MBO(Management Buy Out: 経営陣による株式買取)

一般的には、オーナー経営者の親族でない経営陣や従業員には株式を買い取るほどの資金がないケースが多いです。 その為、後継者の能力や事業の将来性、会社の資産を担保としてMBOが利用できる場合があります。 MBO(Management Buy-Out:マネジメント・バイ・アウト)会社の経営陣(マネジメント)が株式を取得して経営権を取得する手法です。株式は、経営陣が個人として取得する方法があるほか、株式を取得するための受け皿会社(SPC:特別目的会社)を設立し、受け皿会社が取得する方法もあります。 MBOは金融機関やファンドから資金を調達することができるかがポイントとなります。

IPO(株式上場)

株式上場は、先代経営者は株式を売却して収入を得て、経営権は株主総会を経て後継者に引き継がれます。 後継者は株式を所有していない為、経営権としては脆弱になります。

議決権制限株式

この方法は議決権のある普通株式を後継者に取得させて経営権を集中しつつ、配当を優先させた議決権制限株式を後継者以外の親族に相続させる方法です。
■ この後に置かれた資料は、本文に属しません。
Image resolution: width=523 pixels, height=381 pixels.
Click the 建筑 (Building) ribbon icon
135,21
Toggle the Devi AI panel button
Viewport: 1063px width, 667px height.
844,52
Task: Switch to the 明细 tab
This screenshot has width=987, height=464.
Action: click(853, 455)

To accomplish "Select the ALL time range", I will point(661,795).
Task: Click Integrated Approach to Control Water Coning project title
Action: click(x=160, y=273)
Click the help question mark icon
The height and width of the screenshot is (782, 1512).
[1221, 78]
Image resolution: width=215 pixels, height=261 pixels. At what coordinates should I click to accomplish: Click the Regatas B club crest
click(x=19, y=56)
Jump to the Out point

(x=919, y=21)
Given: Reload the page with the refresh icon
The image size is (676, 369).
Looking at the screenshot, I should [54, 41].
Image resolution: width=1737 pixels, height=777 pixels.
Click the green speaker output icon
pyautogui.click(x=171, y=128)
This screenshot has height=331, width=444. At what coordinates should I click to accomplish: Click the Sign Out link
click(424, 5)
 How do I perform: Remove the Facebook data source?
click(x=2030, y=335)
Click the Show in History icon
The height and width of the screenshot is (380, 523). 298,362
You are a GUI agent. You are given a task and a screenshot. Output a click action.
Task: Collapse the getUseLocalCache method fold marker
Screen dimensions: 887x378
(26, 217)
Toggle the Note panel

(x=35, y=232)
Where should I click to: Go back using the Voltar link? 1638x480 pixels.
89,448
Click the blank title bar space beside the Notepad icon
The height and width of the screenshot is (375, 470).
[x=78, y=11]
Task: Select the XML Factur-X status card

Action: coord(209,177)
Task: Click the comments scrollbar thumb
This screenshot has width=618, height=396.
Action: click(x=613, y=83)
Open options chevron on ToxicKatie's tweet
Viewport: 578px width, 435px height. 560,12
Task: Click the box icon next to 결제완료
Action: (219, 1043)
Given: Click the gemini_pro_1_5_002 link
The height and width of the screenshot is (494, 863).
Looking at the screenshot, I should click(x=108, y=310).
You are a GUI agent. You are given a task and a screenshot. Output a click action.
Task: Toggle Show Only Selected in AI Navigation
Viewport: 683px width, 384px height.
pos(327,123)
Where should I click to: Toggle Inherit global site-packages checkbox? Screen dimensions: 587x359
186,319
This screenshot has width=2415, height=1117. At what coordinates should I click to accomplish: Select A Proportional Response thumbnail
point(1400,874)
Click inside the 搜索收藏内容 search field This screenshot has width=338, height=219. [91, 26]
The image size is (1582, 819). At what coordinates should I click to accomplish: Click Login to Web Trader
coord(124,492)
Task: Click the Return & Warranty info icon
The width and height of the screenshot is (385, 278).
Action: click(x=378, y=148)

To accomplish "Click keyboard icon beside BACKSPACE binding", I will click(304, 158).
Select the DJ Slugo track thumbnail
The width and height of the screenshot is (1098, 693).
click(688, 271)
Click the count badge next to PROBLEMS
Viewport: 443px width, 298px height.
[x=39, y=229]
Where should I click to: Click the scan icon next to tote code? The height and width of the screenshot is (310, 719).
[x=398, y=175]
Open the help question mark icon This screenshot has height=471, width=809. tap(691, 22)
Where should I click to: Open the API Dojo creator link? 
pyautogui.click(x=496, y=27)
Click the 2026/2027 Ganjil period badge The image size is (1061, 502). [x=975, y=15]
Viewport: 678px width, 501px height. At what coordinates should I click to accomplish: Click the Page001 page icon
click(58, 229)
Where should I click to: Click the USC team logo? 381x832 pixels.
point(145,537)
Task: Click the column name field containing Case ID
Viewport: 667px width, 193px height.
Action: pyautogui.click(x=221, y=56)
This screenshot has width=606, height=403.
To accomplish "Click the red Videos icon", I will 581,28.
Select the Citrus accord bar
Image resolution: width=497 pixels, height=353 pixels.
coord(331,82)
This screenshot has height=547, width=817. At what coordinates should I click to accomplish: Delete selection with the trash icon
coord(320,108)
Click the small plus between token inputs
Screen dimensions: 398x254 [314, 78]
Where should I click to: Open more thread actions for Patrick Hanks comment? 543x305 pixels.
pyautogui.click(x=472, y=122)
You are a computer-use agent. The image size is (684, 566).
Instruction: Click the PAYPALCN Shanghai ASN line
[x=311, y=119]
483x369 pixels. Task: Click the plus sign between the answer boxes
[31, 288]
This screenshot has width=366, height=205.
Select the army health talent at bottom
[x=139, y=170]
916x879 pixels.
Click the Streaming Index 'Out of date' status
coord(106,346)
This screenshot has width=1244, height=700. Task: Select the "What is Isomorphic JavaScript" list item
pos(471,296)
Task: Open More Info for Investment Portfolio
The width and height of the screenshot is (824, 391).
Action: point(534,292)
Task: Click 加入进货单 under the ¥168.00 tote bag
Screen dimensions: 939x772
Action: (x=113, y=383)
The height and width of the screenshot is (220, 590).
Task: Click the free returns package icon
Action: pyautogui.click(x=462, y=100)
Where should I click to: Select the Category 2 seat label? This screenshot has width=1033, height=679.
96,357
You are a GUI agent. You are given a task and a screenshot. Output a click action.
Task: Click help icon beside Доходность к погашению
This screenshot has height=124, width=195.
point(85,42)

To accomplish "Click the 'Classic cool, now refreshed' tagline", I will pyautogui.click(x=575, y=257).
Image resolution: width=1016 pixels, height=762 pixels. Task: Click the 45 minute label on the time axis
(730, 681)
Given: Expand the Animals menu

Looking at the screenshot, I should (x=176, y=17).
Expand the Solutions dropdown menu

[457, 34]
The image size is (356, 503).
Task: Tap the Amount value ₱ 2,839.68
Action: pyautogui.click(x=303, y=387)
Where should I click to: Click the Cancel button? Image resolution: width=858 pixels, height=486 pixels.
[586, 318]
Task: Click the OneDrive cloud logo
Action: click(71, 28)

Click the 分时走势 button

株主総会での定款変更特別決議が必要ですので、議決権の過半数を有する株主が出席し、出席した株主の議決権の2/3が賛成する必要があります。

経営承継円滑化法の活用

経済産業大臣の認定を前提に、株式会社日本政策金融公庫による後継者個人への融資が活用できる場合もあります。平成 25 年度の税制改正により、親族以外の後継者でも「非上場株式に係る相続税・贈与税の納税猶予制度」が適用できることになりました(平成 27 年1月1日以後の贈与又は遺贈に適用)。